Décadence et démocratie: première tape d’une réflexion sur le dandysme en France

Jean-Christophe Nadeau

Baudelaire écrivait dans Le Peintre de la vie moderne que « le dandysme apparaît surtout aux époques transitoires où la démocratie n’est pas encore toute puissante, où l’aristocratie n’est que partiellement chancelante et avilie. » Si nous donnons raison au poète nous devons comprendre en quoi un moment charnière comme la chute de l’ancien régime est une condition de possibilité du dandysme.

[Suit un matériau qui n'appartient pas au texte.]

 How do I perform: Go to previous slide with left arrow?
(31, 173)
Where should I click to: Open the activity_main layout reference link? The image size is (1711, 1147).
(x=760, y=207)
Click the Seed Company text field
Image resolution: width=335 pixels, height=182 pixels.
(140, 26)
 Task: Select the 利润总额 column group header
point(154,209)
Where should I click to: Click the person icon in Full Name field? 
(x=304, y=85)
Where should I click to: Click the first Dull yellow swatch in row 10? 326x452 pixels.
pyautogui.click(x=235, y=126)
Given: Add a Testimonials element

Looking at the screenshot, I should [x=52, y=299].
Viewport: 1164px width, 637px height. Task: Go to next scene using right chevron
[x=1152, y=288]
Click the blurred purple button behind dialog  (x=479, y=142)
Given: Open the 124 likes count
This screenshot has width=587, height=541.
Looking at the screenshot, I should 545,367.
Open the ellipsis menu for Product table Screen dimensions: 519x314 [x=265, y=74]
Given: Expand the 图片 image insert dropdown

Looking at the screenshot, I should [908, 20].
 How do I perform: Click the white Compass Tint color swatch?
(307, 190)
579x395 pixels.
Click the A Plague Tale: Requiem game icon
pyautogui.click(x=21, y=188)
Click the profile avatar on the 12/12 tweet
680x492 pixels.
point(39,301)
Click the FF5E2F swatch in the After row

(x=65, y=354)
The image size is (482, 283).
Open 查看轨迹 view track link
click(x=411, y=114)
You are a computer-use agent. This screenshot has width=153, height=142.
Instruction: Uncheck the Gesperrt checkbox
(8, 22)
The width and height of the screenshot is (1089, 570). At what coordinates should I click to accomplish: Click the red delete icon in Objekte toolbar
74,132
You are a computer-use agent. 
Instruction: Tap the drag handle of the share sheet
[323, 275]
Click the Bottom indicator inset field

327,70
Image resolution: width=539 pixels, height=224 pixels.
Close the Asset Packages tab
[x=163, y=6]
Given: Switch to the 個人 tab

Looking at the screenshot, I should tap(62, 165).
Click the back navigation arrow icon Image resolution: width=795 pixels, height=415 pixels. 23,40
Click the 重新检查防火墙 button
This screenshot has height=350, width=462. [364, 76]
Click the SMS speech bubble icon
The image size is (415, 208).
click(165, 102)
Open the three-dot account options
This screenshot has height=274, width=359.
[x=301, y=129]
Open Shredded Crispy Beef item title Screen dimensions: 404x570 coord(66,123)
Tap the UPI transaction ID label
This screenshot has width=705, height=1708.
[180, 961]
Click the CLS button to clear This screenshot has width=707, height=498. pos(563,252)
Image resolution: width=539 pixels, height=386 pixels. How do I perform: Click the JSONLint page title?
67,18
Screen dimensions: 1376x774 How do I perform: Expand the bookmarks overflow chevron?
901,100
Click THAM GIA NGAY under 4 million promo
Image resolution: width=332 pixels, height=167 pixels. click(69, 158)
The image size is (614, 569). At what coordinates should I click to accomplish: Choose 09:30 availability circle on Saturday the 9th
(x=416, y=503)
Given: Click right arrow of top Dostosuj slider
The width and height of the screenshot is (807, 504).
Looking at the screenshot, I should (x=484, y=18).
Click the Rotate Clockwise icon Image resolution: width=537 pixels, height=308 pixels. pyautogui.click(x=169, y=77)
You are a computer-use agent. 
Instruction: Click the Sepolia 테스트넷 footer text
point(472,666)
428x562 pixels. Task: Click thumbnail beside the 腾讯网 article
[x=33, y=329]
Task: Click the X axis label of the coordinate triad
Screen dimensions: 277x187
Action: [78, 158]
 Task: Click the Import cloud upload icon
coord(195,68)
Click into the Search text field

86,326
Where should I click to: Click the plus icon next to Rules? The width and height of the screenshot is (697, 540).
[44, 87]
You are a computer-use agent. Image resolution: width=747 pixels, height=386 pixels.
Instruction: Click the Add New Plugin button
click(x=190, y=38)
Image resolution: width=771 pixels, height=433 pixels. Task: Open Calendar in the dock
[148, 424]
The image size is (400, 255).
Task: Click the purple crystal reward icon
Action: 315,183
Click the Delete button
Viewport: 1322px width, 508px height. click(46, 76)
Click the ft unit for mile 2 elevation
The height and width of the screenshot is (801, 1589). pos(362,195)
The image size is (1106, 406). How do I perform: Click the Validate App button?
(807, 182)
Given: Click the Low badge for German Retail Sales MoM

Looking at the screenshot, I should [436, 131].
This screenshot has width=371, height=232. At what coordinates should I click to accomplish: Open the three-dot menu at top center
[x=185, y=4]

Pour ma part, c’est à partir de la conclusion de La Démocratie en Amérique de Tocqueville, où ce dernier associe médiocrité et décadence, que j’élaborerai ma réflexion sur la particularité du « moment 1800 ». Son diagnostic est sans équivoque : avec l’avènement de l’égalisation des conditions, il faut faire face à la réalité, c’est-à-dire à la fin de la grandeur. Alors que sous les aspects moraux et politiques se met en place une uniformisation, les enfants de ce siècle entraperçoivent l’inévitable décadence démocratique : la médiocrité généralisée . De cette forme particulière du mal-être, naîtra la nécessité d’être quelqu’un à tout prix. L’avis de Tocqueville est clair : c’est l’orgueil – et non l’humilité – qui aidera ses contemporains à tenir le coup dans les décadences. Toute la question sera donc de se demander quel genre d’orgueil saura, en quelque sorte, les supporter dans le déclin. Cette entreprise permettra de comprendre en quoi « le dandysme est le dernier éclat d’héroïsme dans les décadences. »

Références:

Baudelaire, Charles. « Le Dandy ». Dans Oeuvres Complètes. Bouquins. Paris: Robert Laffont, 1980.

Tocqueville, Alexis de. « De la démocratie en Amérique ». Dans Oeuvres. Bouquins. Paris: Robert Laffont, 1986.